There is a fascinating diversity of critical opinion about Vivie Warren in Mrs Warren's Profession. For Louis Crompton, she is the "moral conscience" of the play. For Ellen Gainor, Vivie has "the outer frame" of the New Woman, but a "sexually and emotionally troubled core." By the end of the play, says Charles Berst, Vivie is "in a state of self-knowledge, purgation, and peace with herself, constituting salvation." But for Robert Whitman, Vivie "is incomplete as a person and social force," and for Bernard Dukore, Vivie "has been sucked into the system that embraces and causes what had filled her with loathing." Is this perhaps the same Vivie who, according to Margery Morgan, is "forlorn" at the end of the play? Perhaps by then Vivie has been betrayed by what Alfred Turco describes as her "idealistic presuppositions." Or maybe, as Maurice Valency would have it, Vivie "remains mysterious throughout the play" because "Shaw did not know quite what to make of her"—hard to believe though that may be. And then there is the wayward opinion of Catherine Wiley that Vivie is, anyway, "hardly credible as a human being."1

However, it should be neither surprising nor disconcerting that Vivie has provoked these multiple and varied reactions. While it is hard to generate disagreements about Dryden's one-dimensional Cleopatra, we expect divergent views about the more complex Cleopatras of Shakespeare and Shaw, and we certainly shouldn't anticipate uniformity of viewpoint about such a provocative character as Vivie Warren.
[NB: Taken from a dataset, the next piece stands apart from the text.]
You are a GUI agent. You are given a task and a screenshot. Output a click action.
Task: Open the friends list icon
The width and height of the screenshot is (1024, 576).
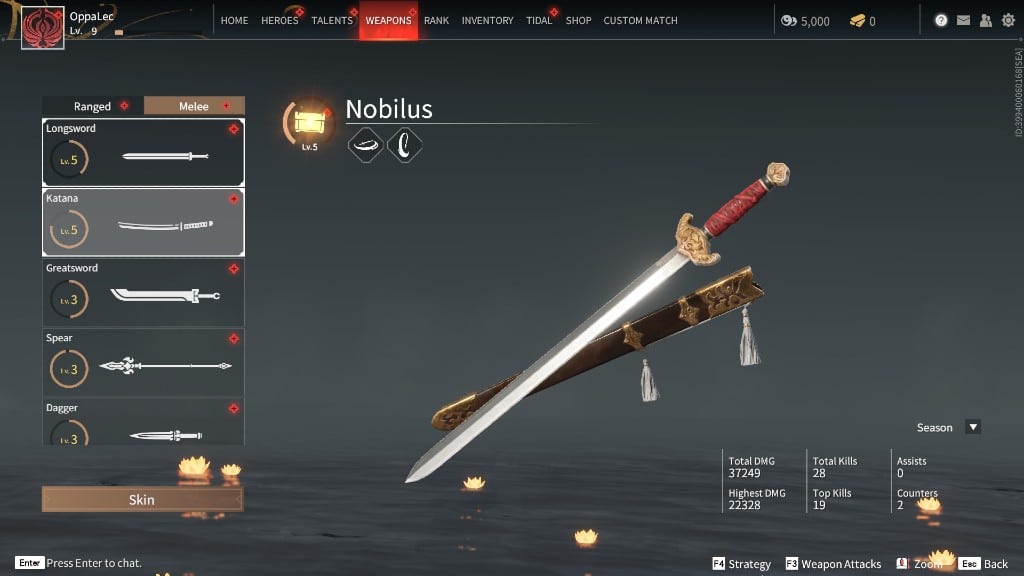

It is not my purpose in this paper to referee among the Vivie critics—and several others could be added to the roster—let alone presume to declare a winner. My objective is much more modest. It is simply to provide a context that is usually overlooked in discussions of Vivie, although I also want to suggest that some knowledge of this context—Vivie's experiences as an [End Page 89] undergraduate student at Cambridge University—necessarily influences one's opinion of her.

When Mrs Warren's Profession was finally licensed in 1924 for public performance in England, after a delay of twenty-five years, the Lord Chamberlain required only one change to the script. The license to produce the play was issued "on the understanding that a fictitious name shall be substituted in the place of that of the Duke of Beaufort."2 Shaw had no problem with this, altering the reference (it comes in Act II) to a Duke of nowhere (i.e., simply "the Duke").

There is another reference in the play to a living person, a.k.a. Phillipa Summers, but in this instance there were no aristocratic sensitivities to protect, or perhaps by 1924 the then Lord Chamberlain (the Earl of Cromer) and his Examiner of Plays (George Street) would not have picked up the allusion. In Act I, Praed compliments Vivie on her "magnificent achievements" at Cambridge, particularly the "perfectly splendid" success in "tieing with the third wrangler" in the mathematical tripos. ("Tripos" was, and is, the term used for degree courses at Cambridge. The name derives from the medieval tradition of the examiner sitting on a three-legged stool. In the mathematical tripos the student who gains the highest marks in the final examinations is called senior wrangler, the runner-up the second wrangler, and so on.)3 Vivie deflates Praed's excitementby telling him that she made the effort to distinguish herself only because her mother offered her £50 if she tried for "fourth wrangler or thereabouts." Vivie had also been encouraged by her tutor at Newnham College, whose faith in the ability of Newnham students had been buoyed by the success of one Phillipa Summers. "The papers," Vivie tells Praed, "were full just then of Phillipa Summers beating the senior wrangler. You remember about it, of course."4 As it happens, Praed can't remember anything about it at all, but it doesn't seem unreasonable to assume that many early readers and viewers of Mrs Warren's Profession were more alert and better informed than Praed and knew exactly what Vivie was talking about...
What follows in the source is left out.